Like many western states, Wyoming has an Indian reservation within its borders. The Wind River Indian Reservation contains over 2.2 million acres located in the central part of the state. It is home for the Eastern Shoshone and Northern Arapaho tribes. While the Arapahos have more members (over 9,000+ compared to the Shoshones’ 4000+ members), the reservation was created for the Eastern Shoshones (and Bannocks) in 1868. This short article answers three commonly asked questions about the reservation: (1) Who are the Eastern Shoshone and Northern Arapaho Indians? (2) If the reservation was set aside for the Shoshones, when did the Arapahos arrive and why are they there? (3) How does a reservation function?

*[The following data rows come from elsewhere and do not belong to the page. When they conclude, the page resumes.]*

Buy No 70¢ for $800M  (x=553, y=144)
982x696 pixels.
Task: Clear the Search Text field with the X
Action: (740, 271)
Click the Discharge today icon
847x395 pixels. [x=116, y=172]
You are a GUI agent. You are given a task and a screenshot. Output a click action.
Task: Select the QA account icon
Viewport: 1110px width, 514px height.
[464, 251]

Shoshones have been in what is now Wyoming for a very long time. They originated in the southern Great Basin (now the southern part of Nevada) and spread northward in a fan-shaped pattern. They speak a language (Numic) that is part of the Uto-Aztecan group. The experts–anthropologists, archaeologists, and linguists—argue about the history of the Numic spread, but Shoshones have lived in western Wyoming and the Wind River Mountains for at least 3500 years perhaps even 8,000 years ago.
Shoshone peoples inhabited Utah, Nevada, Idaho, and Wyoming and called themselves Nuwe, or the People. They also refer to themselves by other names, which often translate into English as food groups. The best known of these group names are Salmon Eaters, Buffalo Eaters, and Sheepeaters. But these divisions were never definitive because Shoshones themselves often moved from one resource area to another. The Eastern Shoshones emerged from several of these groups with the acquisition of horses between 1680 and 1720.

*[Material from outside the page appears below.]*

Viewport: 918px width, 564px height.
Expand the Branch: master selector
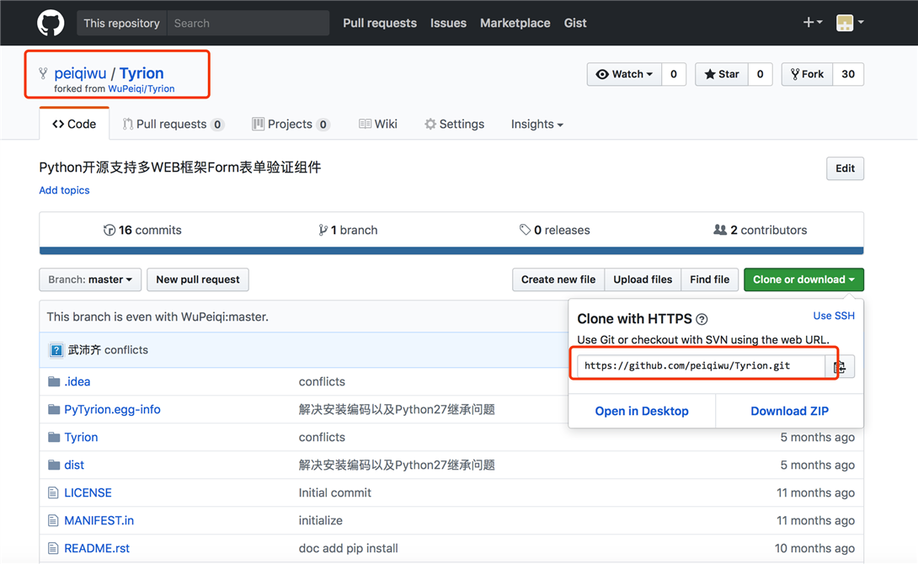(90, 279)
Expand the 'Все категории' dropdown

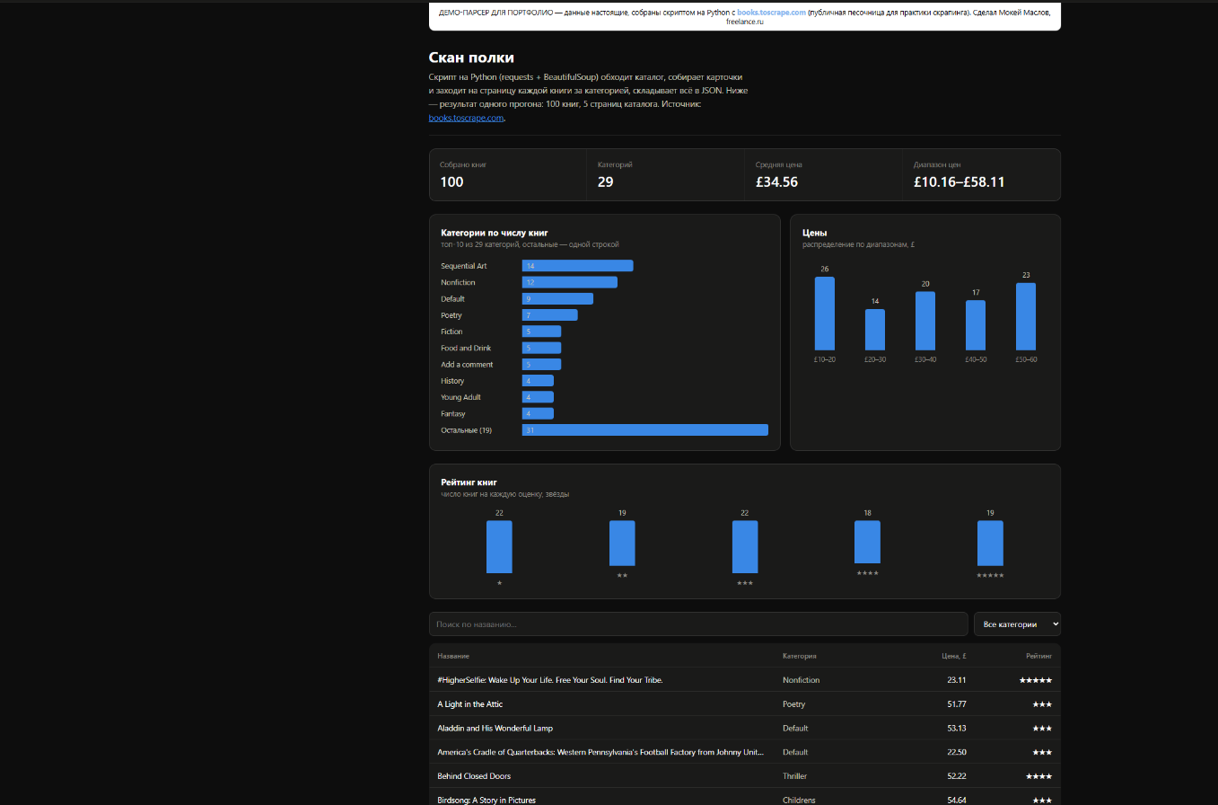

Shoshone History, 1700-1780
Eastern Shoshones coalesced from people who lived in the upper Snake River basin of Idaho, along the Green and Bear rivers in Wyoming and Utah, and in the Salmon River country of northern Idaho, all of whom owned horses. From 1700 to 1780, they were active buffalo hunters and feared warriors, traveling into Montana, parts of southern Alberta, and throughout Wyoming. But at the same time, they still maintained strong ties to their homelands along the Green, Bear, Snake, and Salmon rivers.

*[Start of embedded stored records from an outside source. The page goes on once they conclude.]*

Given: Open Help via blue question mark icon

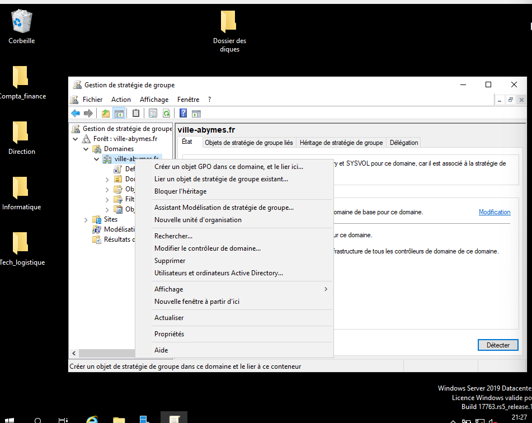Looking at the screenshot, I should click(x=183, y=113).
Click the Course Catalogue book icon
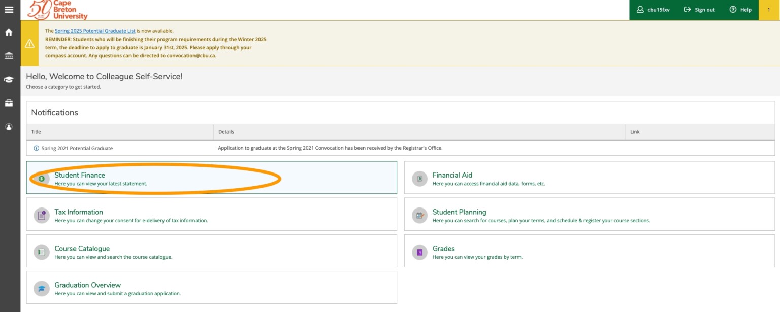The width and height of the screenshot is (780, 312). coord(42,252)
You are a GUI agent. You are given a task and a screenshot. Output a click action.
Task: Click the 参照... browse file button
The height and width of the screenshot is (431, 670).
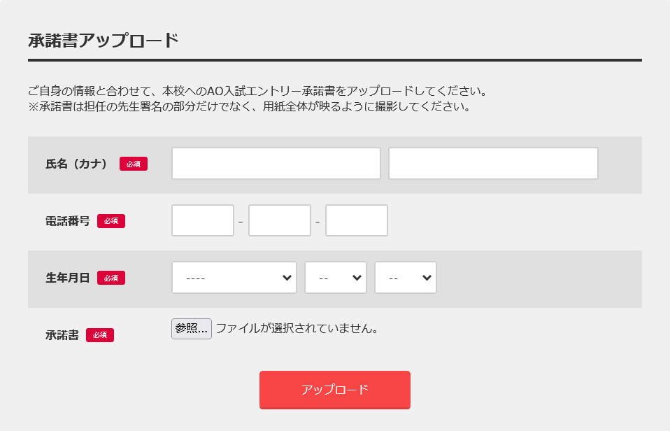192,329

Shoshone History, 1780-1850
The Shoshone expansion into Montana and Canada lasted only two generations. By the 1760s, enemy Plains tribes also were mounted and fiercely resisted further Shoshone advances. Moreover, they acquired guns—weapons that Shoshone did not have. Then deadly smallpox epidemics in the 1780s, combined with attacks by their foes, forced Shoshones to retreat west of the Rocky Mountains to their Idaho and western Wyoming homelands. From 1790 onward, Shoshones ventured into the buffalo hunting ranges only when they could do so with large groups. Thus, the Salmon River Shoshones (Lemhi Shoshones) joined Flathead Salish Indians from Montana’s Bitterroot Valley to travel to the Missouri headwaters to hunt in the spring and fall. They were sometimes bolstered by Shoshone and Bannock Indians from the Snake River (Fort Hall). At other times, Shoshones from the Green and Bear rivers in Wyoming (Eastern Shoshones) also hunted with the Flatheads and Lemhi Shoshones. Finally, Shoshone-Bannock bands Idaho frequently joined Eastern Shoshones to hunt in the Big Horn or Powder River basins in Wyoming.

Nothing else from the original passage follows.